What an odd little book! Of course, after reading Sinisalo’s ‘Troll,’ I was expecting some oddness.

This alternate-history gives us a Handmaid’s Tale/Brave New World-type mirror of modern-day Finland; one where an exceedingly restrictive social plan has been instituted, and women have been relegated to second-class citizens. The government calls this ‘new’ Finland a ‘eusistocracy, ‘ claiming that it values the happiness and well-being of its citizens above all else. Eugenics is being used to breed ‘proper’ citizens; those who don’t meet certain standards are sterilized. The decadence and decay of more-liberal countries is frequently emphasized in propaganda.

Part of that foreign decay is the production of food containing that dangerous and addictive drug, capsaicin.
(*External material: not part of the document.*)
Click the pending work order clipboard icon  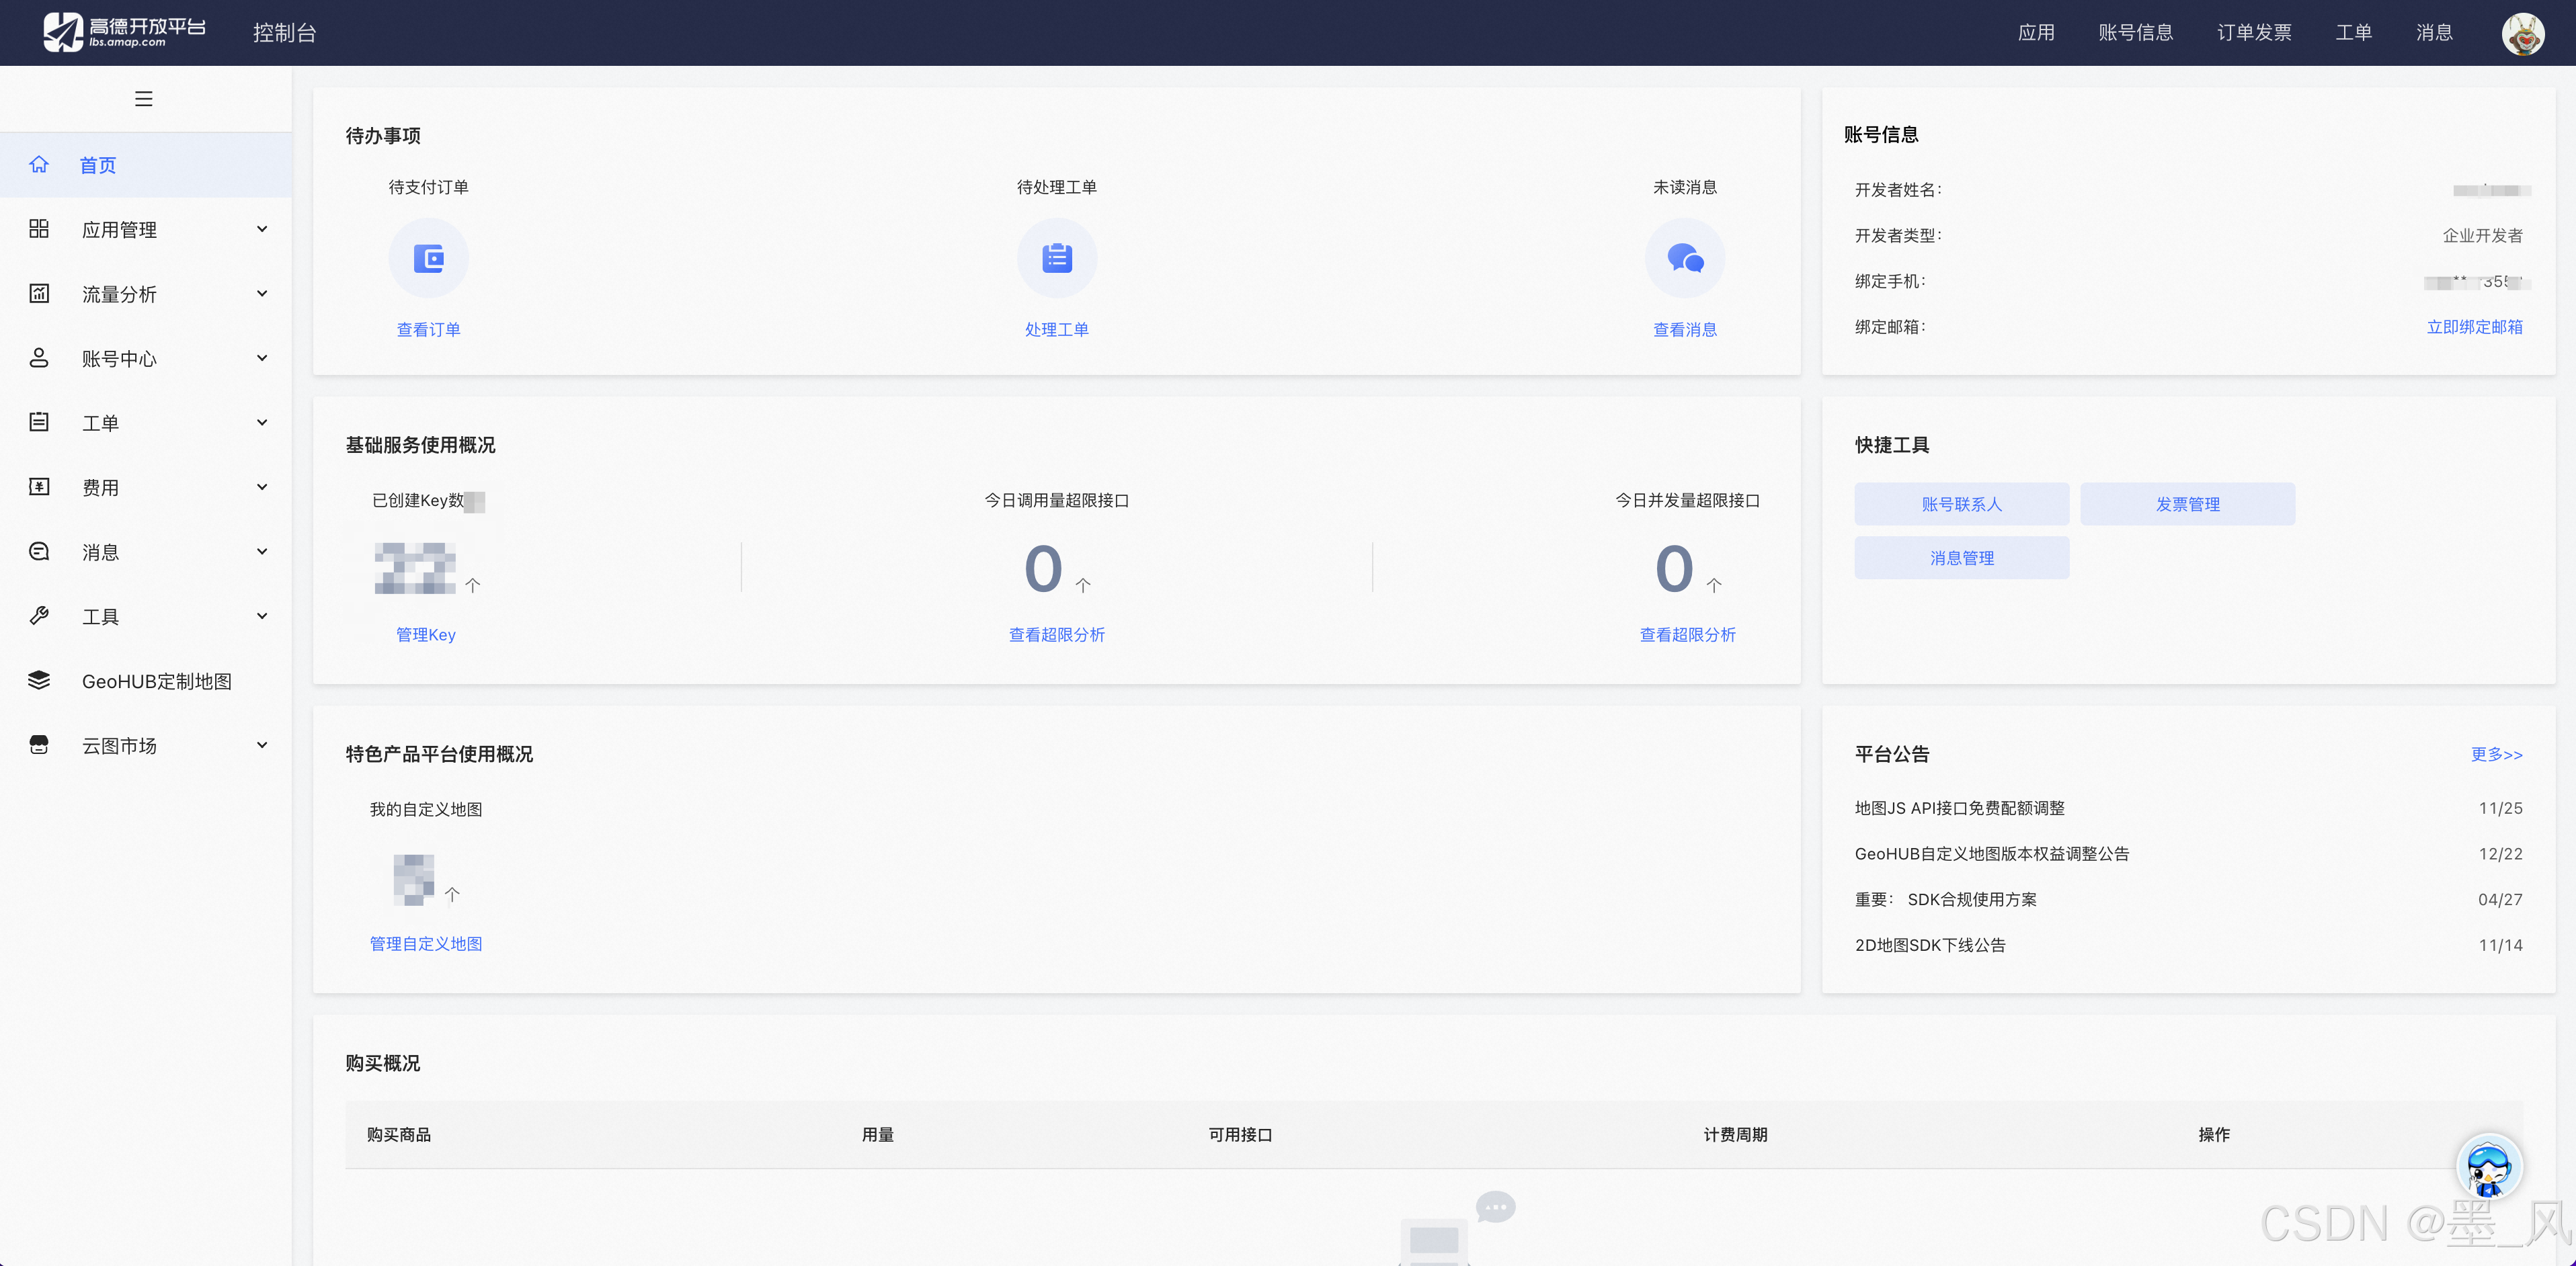pos(1056,259)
All spicy foods are banned, and there’s an underground drug trade in chili peppers.

Our main character, Vanna, has ‘passed’ as an eloi femiwoman her whole life, due to her attractive looks. However, she knows she’s really a morlock, and that if she shows curiosity, initiative or other ‘unfeminine’ traits, she’ll be doomed to a life of hard labor. Her life has been devoted to caring for her twin sister, who’s always been a model of eloi domestic passivity. he desire to provide for her helpless sister led her to drug dealing. But now, her twin is missing, presumed dead, Vanna suspects her brother-in-law of murder, and in her grief she has turned to dipping into her own stock – she’s become a chili pepper addict.

Vanna wants to escape repressive Finland with her dealer/partner Jare – but she also wants to find – or find justice for – her sister.

The tone of the book is a bit odd, teetering between silly satire and earnest social critique. I think it would’ve been more successful if it moved more wholeheartedly toward the satire end of things, partly because the ‘science’ here really doesn’t hold up, and partly because the social elements that are critiqued here have been critiqued before, oh so many times. The mix reminded me quite a lot of Atwood’s recent ‘The Heart Goes Last’ – I’d highly recommend this book to fans of that one.

Many thanks to NetGalley and Grove Atlantic for the opportunity to read. As always, my opinions are solely my own.